═══ Fragmento del texto

Es decir, la explicación sociológica weberiana del fenómeno delictual se sitúa un paso antes que la previsión jurídico penal. El Derecho objetivo vendría a respaldar con su accionar punitivo el tramado de relaciones sociales nacidas de ese común sobreentendido sobre cuestiones básicas y elementales de la convivencia.

Es así cómo, las numerosas lagunas penales generadas por la garantía liberal de prohibición de analogía, son completadas en el ideario colectivo de una forma espontánea. Todos recuerdan que, años atrás, la figura penal de la violación protegía tan sólo a la “mujer honesta”, y que el tipo sólo se hallaba configurado por el acceso carnal. De tal forma, una parte importante de la doctrina (nunca menor de la mitad) consideraba que la fellatio forzada era un mero abuso deshonesto, similar a alguna manito desubicada aplicada furtivamente en un colectivo lleno. Sólo cuando esa conducta, abusiva o violatoria, según se la mirara, propasó por su reiteración los límites de tolerancia social, se reflejó en una modificación del Código Penal que receptó el supuesto dentro de la hipótesis de violación, a la par de eliminar la ambigua distinción entre mujer honesta y la que no lo es tanto, que lo único que conseguía era pesquisar a la víctima.

Es claro: todo esto ocurrió en 1998, cuando todavía formaba parte del sobreentendido social una equiparación cualitativa entre una cosa y la otra. Antes de que se pusiera de moda intercambiar entre adolescentes algunos favores sexuales a cambio de $ 5, o de una birra… Ciertamente, debe aclararse que este último cambio social también fue amparado por la previsión penal en su última modificación a los delitos contra la integridad/libertad sexual, al considerar que el sexo entre adolescentes, mientras ninguno de ellos sobrepasara los 21 años de edad (hay que recordar al lector que hay hoy día adolescentes de cerca de 40), ni tuviera menos de 12 de edad mínima, y siempre que mediara consentimiento, no constituía ningún caso pasible de represión penal.

Pero no nos desviemos del meollo de la cuestión. Aludimos al principio al funcionalismo de Durkheim, y de ello es de lo que hemos de hablar.

══════

### Tarea asignada 1
Según el fragmento, ¿qué figura penal protegía años atrás tan sólo a la “mujer honesta”?
### Tarea asignada 2
Copie literalmente el pasaje del fragmento que comienza con “Es claro: todo” y continúa hasta “de represión penal.”.
Los ítems no son necesarios para resolver lo solicitado.

═══ Información proporcionada

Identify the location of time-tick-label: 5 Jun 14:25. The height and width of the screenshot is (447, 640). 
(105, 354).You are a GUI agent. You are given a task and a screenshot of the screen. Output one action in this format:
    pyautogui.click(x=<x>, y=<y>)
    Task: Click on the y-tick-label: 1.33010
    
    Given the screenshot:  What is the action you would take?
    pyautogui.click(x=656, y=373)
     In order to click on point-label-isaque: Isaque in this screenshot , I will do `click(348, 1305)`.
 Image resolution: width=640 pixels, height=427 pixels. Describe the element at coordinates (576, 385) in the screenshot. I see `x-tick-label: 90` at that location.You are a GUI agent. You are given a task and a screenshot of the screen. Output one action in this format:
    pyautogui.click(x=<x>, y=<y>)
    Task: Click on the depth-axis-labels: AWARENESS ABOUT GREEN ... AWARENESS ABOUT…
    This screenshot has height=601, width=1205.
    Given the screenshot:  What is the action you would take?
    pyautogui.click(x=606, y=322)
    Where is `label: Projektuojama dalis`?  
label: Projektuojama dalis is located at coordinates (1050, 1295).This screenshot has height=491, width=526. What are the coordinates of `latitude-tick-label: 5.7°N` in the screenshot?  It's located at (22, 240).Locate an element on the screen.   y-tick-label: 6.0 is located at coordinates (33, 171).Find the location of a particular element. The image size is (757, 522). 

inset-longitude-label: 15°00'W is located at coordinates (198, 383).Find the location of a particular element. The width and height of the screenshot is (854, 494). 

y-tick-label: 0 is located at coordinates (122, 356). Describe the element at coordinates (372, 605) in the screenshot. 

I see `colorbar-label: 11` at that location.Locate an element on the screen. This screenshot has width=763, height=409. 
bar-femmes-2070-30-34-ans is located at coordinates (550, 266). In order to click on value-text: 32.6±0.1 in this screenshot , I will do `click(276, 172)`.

══════

### Respuesta 1
La figura penal de la violación.

### Respuesta 2
Es claro: todo esto ocurrió en 1998, cuando todavía formaba parte del sobreentendido social una equiparación cualitativa entre una cosa y la otra. Antes de que se pusiera de moda intercambiar entre adolescentes algunos favores sexuales a cambio de $ 5, o de una birra… Ciertamente, debe aclararse que este último cambio social también fue amparado por la previsión penal en su última modificación a los delitos contra la integridad/libertad sexual, al considerar que el sexo entre adolescentes, mientras ninguno de ellos sobrepasara los 21 años de edad (hay que recordar al lector que hay hoy día adolescentes de cerca de 40), ni tuviera menos de 12 de edad mínima, y siempre que mediara consentimiento, no constituía ningún caso pasible de represión penal.